On Dec. 11, 1991, Alibek and his Soviet colleagues traveled to Ft. Detrick, Md., home to the U.S. Army Medical Research Institute of Infectious Diseases (USAMRIID), where researchers studied how to protect troops from germ warfare, work that was allowed under the 1972 agreement. And Alibek began making personal connections that would soon ease his transition to American life.
None would prove more important to him than his rapport with USAMRIID director Charles L. Bailey, an entomologist and U.S. Army colonel.
Within a year, Alibek resigned from Biopreparat and fled to the U.S. with his wife and three children. Bailey retired from the Army but stayed at Ft. Detrick as an analyst with the U.S. Defense Intelligence Agency.
Bailey's job was to assess what the Russians were up to.
This gave him a close view of Alibek's confidential debriefings with U.S. intelligence agents. The debriefings, Bailey said, provided "very valuable" information about the Russian program. Alibek described threats beyond the Russian borders.
"Alibek thought that every country that had anthrax" also had smallpox, including Iraq, Iran and North Korea, Bailey said.

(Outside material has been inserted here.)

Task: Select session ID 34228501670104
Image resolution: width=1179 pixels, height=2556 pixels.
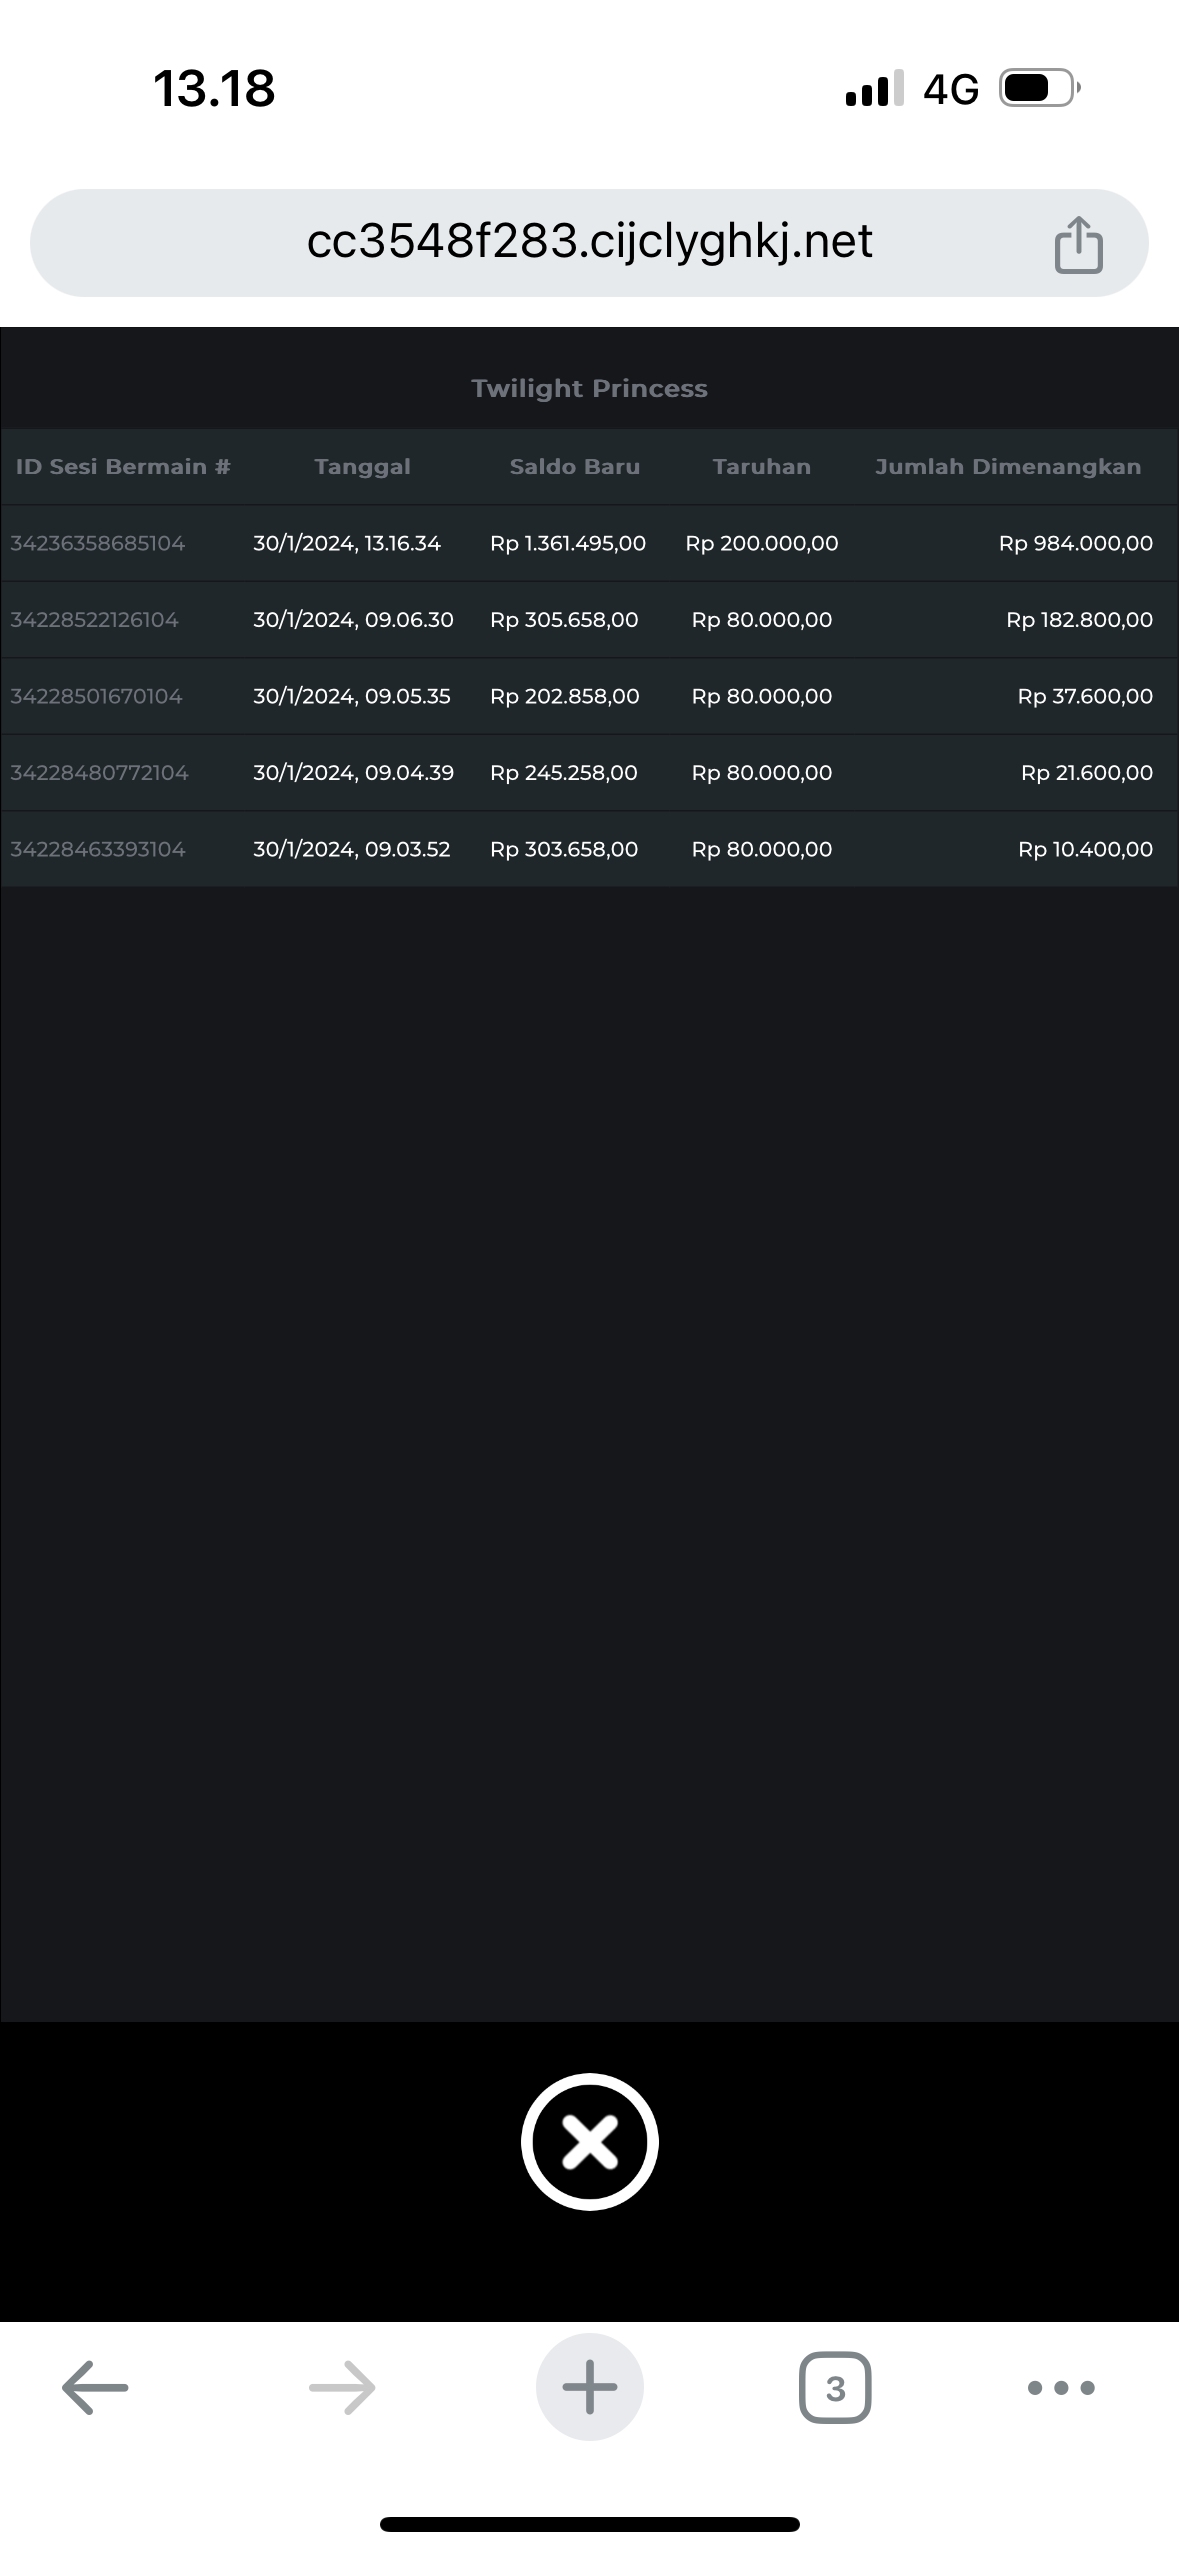Action: [97, 697]
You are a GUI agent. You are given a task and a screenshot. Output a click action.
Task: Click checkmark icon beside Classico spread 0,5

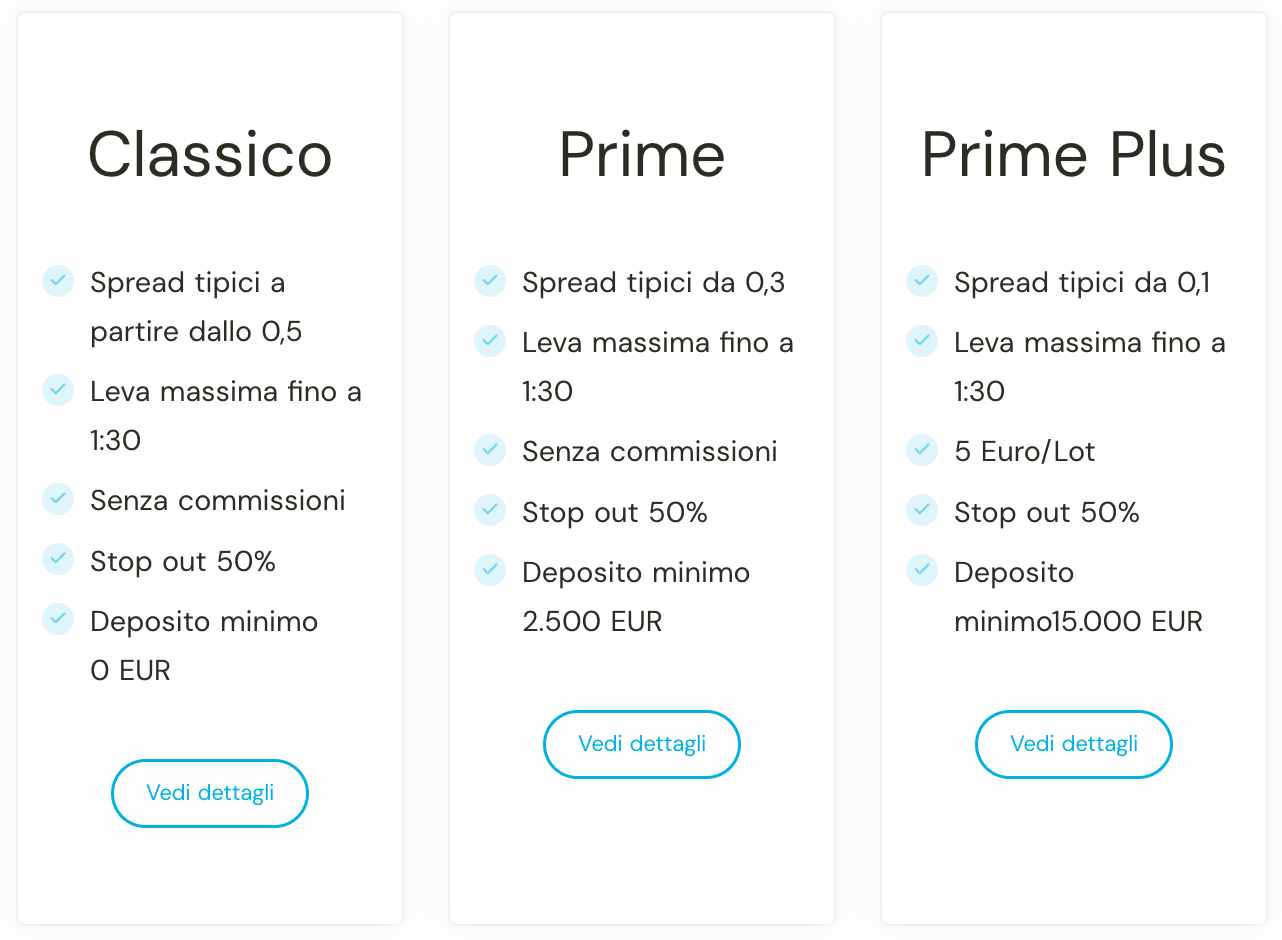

In the mid-1990s, when Bailey went to work for a Huntsville, Ala., company with defense and intelligence contracts, Alibek visited frequently. They shared meals, attended horse shows. Alibek seemed to enjoy learning about American life.
"He was easy to like," Bailey recalled. "We became friends."
They also became a commercially sought-after team.
"I helped to build Alibek's reputation with the military," Bailey said. "A lot of people were impressed with Alibek. I was impressed."
The Alabama company also hired Alibek as a consultant, and asked him to compose a history of the Soviet program that could be used by the intelligence community.
In 1997, the two worked together for Battelle, a large nonprofit research and development organization. Next, they moved to Virginia-based Hadron Inc., another firm that had ties to U.S. intelligence agencies. Alibek also circulated among government officials. He privately briefed Gen. Joseph W. Ralston, then vice chairman of the Joints Chiefs of Staff, the nation's second-highest military officer.